We'd like to say we've battled the elements, been terrorised by the fury of mother nature herself, surmounted unsurmountable hardships, and survived ! , but we can't. In fact sailing up the east coast of Australia has been a walk in the park, as they say.

The last leg from Hamilton Island to Airlie beach took just 3 hours in strong trade winds, so we had a single reef in the mainsail. We were met by our 'managing partners', Charter Yachts Australia, who take over the on-going management of Andamon, and then started the BIG clean-up. Its amazing just how much clutter a boat collects in a few weeks. Saddest of all was having to get rid of un-opened food - what a waste.

It was a bit sad that this has come to an end. Best parts of the trip up were the wonderful anchorages we visited along the way, and particularly in the out-of-the way places in Queensland. We only ended up visiting a fraction of what is there, so we look forward to future passages out of Airlie where we can explore the rest. We also enjoyed meeting people on the way - and of course the Valhalla crew, Peter and Paula who we much of Queensland crusing with. It was great to have spent most of the time with different friends on board, and though living in close quarters no one ever complained, in fact everyone on board was pretty impressed with 'passage making'. After a while at sea, you enter a different state of mind, days melt together, you spend hours and hours watching scenery go by at an incredibly slow speed, but for some reason you never get bored. In general the weather was good with the only strong winds over the final 3 days at sea.

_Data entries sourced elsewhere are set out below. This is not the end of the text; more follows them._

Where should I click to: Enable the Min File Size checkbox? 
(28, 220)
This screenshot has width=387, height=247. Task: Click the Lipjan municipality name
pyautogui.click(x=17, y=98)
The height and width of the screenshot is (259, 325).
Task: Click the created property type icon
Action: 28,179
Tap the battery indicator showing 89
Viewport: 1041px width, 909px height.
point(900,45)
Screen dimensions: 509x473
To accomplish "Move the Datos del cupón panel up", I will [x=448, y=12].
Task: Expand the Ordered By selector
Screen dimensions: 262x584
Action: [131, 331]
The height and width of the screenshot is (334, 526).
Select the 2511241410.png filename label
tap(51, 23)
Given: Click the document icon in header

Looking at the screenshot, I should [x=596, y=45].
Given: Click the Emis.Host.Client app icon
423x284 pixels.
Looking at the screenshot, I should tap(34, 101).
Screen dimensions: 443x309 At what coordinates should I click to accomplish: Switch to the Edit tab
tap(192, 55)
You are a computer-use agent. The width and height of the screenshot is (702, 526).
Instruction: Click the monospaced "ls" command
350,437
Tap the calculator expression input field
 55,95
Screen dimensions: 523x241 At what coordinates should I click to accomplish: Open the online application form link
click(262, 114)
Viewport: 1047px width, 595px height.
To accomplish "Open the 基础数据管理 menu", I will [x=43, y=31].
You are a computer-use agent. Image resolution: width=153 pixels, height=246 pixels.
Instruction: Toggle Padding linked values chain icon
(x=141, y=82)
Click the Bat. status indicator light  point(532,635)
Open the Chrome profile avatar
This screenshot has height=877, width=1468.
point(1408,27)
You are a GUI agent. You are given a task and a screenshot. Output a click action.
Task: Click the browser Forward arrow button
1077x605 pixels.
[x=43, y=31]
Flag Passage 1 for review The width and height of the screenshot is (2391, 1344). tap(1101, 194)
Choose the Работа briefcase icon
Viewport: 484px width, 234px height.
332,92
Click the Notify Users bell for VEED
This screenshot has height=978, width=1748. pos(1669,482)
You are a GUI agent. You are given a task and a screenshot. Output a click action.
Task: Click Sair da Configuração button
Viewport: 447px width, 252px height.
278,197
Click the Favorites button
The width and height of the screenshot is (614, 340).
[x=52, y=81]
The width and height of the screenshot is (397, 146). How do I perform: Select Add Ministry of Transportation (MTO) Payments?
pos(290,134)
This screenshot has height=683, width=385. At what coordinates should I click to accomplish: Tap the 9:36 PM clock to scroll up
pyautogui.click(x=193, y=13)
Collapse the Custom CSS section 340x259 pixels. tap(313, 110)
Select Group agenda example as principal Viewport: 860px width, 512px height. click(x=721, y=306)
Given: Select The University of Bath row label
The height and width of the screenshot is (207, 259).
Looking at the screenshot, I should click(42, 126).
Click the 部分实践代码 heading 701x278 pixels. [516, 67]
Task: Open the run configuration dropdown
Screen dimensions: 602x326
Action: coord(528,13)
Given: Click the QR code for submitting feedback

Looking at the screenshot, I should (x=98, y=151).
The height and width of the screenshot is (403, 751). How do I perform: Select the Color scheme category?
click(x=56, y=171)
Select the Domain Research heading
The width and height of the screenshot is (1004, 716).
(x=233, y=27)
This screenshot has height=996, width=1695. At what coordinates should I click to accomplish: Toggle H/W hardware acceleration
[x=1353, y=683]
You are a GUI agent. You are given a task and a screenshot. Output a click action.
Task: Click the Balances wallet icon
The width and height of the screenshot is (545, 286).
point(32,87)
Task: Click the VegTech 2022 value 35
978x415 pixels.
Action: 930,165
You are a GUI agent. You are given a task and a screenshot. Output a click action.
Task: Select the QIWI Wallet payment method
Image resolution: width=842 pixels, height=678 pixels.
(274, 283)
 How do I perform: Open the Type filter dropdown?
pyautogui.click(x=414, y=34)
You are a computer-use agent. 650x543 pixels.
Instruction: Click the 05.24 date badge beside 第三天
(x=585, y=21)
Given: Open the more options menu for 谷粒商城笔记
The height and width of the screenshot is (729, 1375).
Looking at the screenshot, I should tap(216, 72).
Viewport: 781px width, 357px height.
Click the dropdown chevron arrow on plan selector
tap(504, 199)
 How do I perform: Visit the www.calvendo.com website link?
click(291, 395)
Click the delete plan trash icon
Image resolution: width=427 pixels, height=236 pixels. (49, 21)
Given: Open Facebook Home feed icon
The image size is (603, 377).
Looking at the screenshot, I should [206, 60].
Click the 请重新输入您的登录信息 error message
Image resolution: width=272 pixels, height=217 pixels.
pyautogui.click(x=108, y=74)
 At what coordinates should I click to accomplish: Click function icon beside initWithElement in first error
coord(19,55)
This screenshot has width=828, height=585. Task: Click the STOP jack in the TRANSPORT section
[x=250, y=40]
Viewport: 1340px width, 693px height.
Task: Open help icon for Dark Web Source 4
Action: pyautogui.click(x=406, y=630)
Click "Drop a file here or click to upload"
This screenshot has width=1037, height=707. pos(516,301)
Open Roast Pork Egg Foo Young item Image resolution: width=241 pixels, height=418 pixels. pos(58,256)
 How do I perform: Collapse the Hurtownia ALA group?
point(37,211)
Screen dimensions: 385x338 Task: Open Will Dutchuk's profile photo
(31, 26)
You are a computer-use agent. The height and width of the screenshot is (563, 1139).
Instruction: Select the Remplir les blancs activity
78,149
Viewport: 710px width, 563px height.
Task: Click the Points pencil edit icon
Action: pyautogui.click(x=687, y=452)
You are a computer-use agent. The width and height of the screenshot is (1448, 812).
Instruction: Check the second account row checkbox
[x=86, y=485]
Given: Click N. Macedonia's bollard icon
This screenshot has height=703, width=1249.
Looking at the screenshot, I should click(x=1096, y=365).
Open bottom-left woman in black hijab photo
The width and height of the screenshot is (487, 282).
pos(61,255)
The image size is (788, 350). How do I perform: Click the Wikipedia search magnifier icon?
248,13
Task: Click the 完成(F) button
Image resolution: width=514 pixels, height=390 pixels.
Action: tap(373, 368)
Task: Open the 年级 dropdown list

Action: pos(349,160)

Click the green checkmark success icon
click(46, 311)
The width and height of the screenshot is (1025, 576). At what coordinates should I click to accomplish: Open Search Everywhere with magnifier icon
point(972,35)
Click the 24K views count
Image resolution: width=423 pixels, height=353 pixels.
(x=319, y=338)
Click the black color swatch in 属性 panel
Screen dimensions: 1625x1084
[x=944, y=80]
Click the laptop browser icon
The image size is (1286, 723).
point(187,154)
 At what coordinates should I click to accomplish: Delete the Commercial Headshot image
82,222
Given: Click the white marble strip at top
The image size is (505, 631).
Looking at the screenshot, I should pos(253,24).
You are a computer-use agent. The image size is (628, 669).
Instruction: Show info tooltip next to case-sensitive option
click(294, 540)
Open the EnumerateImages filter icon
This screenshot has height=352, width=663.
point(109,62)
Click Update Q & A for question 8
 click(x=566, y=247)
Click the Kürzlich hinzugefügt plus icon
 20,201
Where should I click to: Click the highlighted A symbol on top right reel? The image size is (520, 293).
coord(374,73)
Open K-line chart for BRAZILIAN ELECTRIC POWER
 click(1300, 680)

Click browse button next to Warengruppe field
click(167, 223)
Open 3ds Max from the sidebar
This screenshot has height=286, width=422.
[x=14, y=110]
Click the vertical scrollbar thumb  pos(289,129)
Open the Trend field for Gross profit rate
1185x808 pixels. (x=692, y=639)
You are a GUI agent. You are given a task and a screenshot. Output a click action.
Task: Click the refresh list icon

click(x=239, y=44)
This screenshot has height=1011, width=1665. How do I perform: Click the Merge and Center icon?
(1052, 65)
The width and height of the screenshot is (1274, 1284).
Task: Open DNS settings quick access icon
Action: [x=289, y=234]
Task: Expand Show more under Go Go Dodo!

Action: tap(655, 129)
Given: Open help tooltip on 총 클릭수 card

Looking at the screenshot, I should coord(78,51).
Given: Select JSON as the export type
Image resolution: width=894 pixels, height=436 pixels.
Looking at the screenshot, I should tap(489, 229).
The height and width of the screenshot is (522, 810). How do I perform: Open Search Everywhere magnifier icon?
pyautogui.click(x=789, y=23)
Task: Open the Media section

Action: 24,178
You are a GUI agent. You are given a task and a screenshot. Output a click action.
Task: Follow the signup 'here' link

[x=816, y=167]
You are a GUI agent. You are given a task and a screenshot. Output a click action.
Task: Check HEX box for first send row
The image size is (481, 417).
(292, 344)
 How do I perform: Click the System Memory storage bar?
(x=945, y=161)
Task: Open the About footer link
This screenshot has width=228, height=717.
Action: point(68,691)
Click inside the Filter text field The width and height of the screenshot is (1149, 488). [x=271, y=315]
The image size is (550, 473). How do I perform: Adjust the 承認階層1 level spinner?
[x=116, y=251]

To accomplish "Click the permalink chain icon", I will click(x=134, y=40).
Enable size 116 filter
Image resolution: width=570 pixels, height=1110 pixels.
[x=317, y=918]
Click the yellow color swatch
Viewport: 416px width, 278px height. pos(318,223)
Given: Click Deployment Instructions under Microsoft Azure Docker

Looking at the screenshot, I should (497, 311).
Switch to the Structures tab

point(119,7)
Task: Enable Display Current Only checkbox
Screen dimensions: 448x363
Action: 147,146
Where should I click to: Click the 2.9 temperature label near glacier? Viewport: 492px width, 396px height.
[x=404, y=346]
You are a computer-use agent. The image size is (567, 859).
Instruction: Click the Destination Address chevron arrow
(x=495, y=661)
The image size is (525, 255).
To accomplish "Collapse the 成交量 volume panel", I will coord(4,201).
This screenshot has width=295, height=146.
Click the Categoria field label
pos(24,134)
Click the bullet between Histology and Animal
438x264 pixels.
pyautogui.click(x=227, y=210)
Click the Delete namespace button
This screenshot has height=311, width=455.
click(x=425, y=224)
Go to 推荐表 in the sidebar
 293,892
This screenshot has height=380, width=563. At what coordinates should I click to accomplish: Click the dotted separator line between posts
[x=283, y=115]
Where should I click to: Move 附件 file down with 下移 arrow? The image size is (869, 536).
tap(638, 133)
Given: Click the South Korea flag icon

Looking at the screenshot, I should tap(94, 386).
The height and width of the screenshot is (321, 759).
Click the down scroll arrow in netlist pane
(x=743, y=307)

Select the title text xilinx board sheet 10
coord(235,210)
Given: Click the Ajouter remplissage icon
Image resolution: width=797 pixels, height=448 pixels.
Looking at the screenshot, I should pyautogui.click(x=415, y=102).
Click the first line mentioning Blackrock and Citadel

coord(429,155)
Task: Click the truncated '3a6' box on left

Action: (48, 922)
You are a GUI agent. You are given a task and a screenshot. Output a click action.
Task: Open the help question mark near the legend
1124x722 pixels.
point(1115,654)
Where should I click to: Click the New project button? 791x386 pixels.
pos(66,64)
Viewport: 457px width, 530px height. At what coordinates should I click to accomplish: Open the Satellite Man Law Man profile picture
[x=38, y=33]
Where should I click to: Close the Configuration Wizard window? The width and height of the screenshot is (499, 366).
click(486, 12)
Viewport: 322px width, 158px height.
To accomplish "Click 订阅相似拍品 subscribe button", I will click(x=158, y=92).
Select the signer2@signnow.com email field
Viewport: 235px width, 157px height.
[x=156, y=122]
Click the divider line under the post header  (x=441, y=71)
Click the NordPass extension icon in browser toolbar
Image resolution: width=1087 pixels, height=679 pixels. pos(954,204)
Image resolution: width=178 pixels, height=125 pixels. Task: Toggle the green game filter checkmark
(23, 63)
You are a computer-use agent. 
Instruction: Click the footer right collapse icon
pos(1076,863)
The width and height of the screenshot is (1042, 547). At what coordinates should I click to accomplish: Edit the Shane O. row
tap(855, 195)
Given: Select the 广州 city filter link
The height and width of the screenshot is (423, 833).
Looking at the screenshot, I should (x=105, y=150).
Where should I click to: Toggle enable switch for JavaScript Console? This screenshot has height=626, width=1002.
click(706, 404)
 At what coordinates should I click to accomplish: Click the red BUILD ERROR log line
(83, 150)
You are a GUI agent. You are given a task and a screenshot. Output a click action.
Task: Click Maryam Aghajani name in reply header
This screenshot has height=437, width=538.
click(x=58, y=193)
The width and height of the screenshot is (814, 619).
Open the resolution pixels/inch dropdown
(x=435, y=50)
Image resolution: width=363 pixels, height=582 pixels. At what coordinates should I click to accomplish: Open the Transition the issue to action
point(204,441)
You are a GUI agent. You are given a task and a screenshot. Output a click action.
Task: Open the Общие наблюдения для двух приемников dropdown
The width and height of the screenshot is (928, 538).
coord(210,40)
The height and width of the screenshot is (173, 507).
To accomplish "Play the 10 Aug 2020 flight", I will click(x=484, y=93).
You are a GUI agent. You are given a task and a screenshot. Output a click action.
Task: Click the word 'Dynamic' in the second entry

We never had to sail to windward as the wind was always behind, or very occasionally on our beam. We had a few grey, rainy days, but generally we had enough time to sit out the worst weather in ports. Andamon performed well, did everything asked of her and is the ideal boat for this type of trip.

To all those who have been following this blog, thanks for your comments, SMSs, emails and support. This is Lyn and Jon signing out.

Goldsmith to Hamilton Island

20 June 2008 | 'Hammo'
Extraordinarily windy
Nothing nice to photo on brash Hamilton Island so here is a photo of Lyn beachombing on Goldsmith.

During the night on Goldsmith the wind picked up. We set off with one reef in the mainsail, only the second time on the whole east coast we had to reef the mainsail. As we set off the wind just got stronger. The weather report said 15-20 knots, however we were soon travelling at 10 knots with the wind behind us showing 20 knots on the guage, meaning we were in 30 knots of wind. The waves were building (no swell) and at first it was a lot of fun catching these small steep waves, in fact we set a record at 11.5 knots at one stage.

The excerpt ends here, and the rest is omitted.